Fixing Hiccups in The SCVMM2008R2 GUI & Database

As you might very well know by experience sometimes the System Center Virtual Machine Manager GUI and database get out of sync with reality about what’s going on for real on the cluster. I’ve blogged about this before in SCVMM 2008 R2 Phantom VM guests after Blue Screen and in System Center Virtual Machine Manager 2008 R2 Error 12711 & The cluster group could not be found (0×1395)

The Issue

Recently I had to trouble shoot the “Missing” status of some virtual machines on a Hyper-V cluster in SCVMM2008R2. Rebooting the hosts, guests, restarting agents, … none of the usual tricks for this behavior seemed to do the trick. The SCVMM2008R2 installation was also fully up to date with service packs & patches so there the issue dot originate.

Repair was greyed out and was no use. We could have removed the host from SCVMM en add it again. That resets the database entries for that host en can help fix the issues but still is not guaranteed to work and you don’t learn what the root cause or solution is. But none of our usual tricks worked.We could have deleted the VMs from the database as in  but we didn’t have duplicates. Sure, this doesn’t delete any files or VM so it should show up again afterwards but why risk it not showing up again and having to go through fixing that.

The Cause

The VMs were in a “Missing” state after an attempted live migration during a manual patching cycle where the host was restarted the before the “start maintenance mode” had completed. A couple of those VMs where also Live Migrated at the same time with the Failover Cluster GUI. A bit of confusion al around so to speak nut luckily all VMs are fully operational an servicing applications & users so no crisis there.

The Fix

DISCLAIMER

I’m not telling you to use this method to fix this issue but you can at your own risk. As always please make sure you have good and verified backups of anything that’s of value to you Smile

We hade to investigate. The good news was that all VMs are up an running, there is no downtime at the moment and the cluster seems perfectly happy Smile.

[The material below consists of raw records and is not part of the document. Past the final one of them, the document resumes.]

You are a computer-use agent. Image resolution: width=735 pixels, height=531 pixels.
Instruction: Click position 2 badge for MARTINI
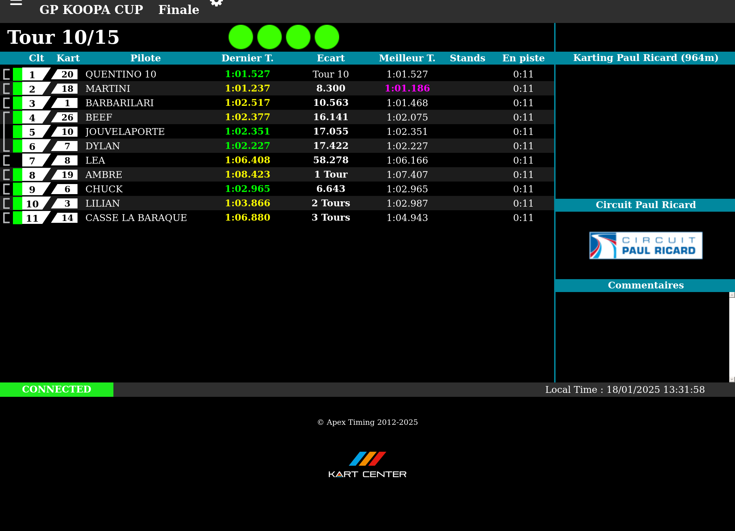(32, 89)
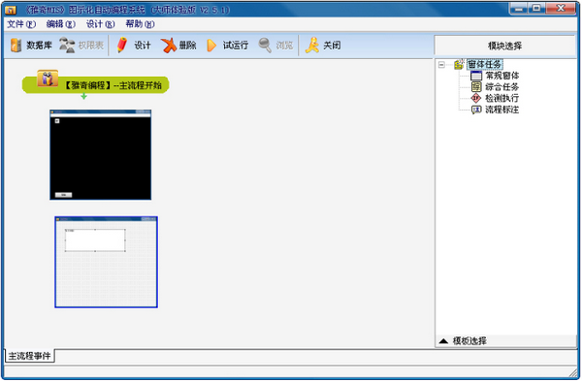Click the 模块选择 panel header

coord(504,46)
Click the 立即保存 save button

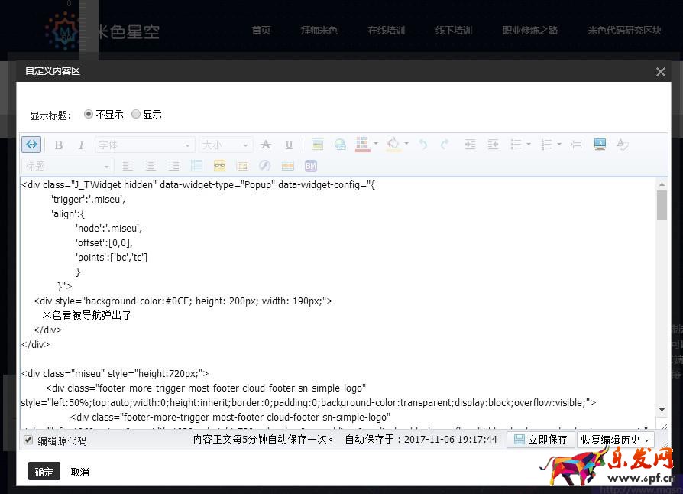click(x=540, y=439)
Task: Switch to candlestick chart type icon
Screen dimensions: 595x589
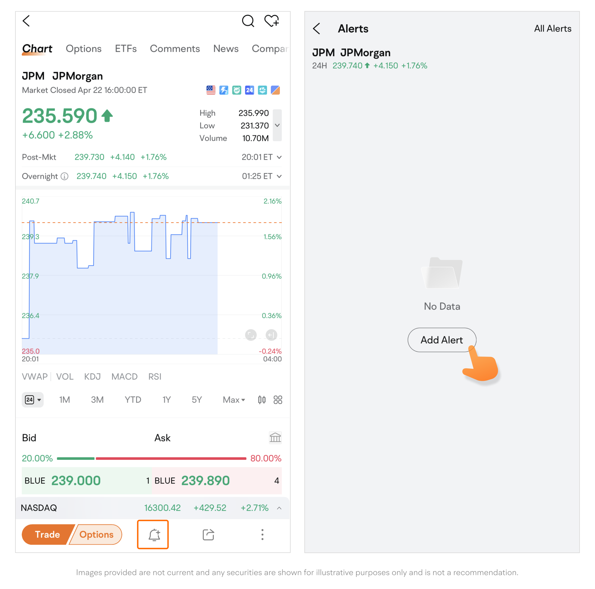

But there we see the first clue. The Virtual machines on the cluster are not running on the node SCVMM thinks they are running, hence the “Missing” status.

First of all let’s find out what host the VM is really running on in the cluster and see what SCVMM thinks on what host the VM  is running. We run this little query against the VMM database. That gives us all hosts known to SCVMM.

SELECT [HostID],[ComputerName] FROM [VMM].[dbo].[tbl_ADHC_Host]

HostID                                                                        ComputerName

559D0C84-59C3-4A0A-8446-3A6C43ABF618          node1.test.lab

540C2477-00C3-4388-9F1B-31DBADAD1D8C        node2.test.lab

40B109A2-9E6B-47BC-8FB5-748688BFC0DF         node3.test.lab

C2DA03CE-011D-45E3-A389-200A3E3ED62E        node4.test.lab

6FA4ABBA-6599-4C7A-B632-80449DB3C54C         node5.test.lab

C0CF479F-F742-4851-B340-ED33C25E2013          node6.test.lab

D2639875-603F-4F49-B498-F7183444120A             node7.test.lab

CE119AAC-CF7E-4207-BE0B-03AAE0371165         node8.test.lab

AB07E1C2-B123-4AF5-922B-82F77C5885A2           node9.test.lab

(9 row(s) affected)

Voila en now the fun starts. SCVMM GUI tells us “MissingVM” is missing on node4.

We check this in the database to confirm:

SELECT Name, ObjectState, HostId
FROM VMM.dbo.tbl_WLC_VObject
WHERE Name = 'MissingVM'
GO

Which is indeed node4

Name                                                                                                                                                                                                                                                             ObjectState HostId

———  —  ————————————

node4  220  C2DA03CE-011D-45E3-A389-200A3E3ED62E

(1 row(s) affected)


In SCVMM we see that the moving of the VM failed. Between node 4 and node 6.

image

Now let’s take a look at what the cluster thinks … yes there it is running happily on node 6 and not on node 4. There’s the mismatch causing the issue.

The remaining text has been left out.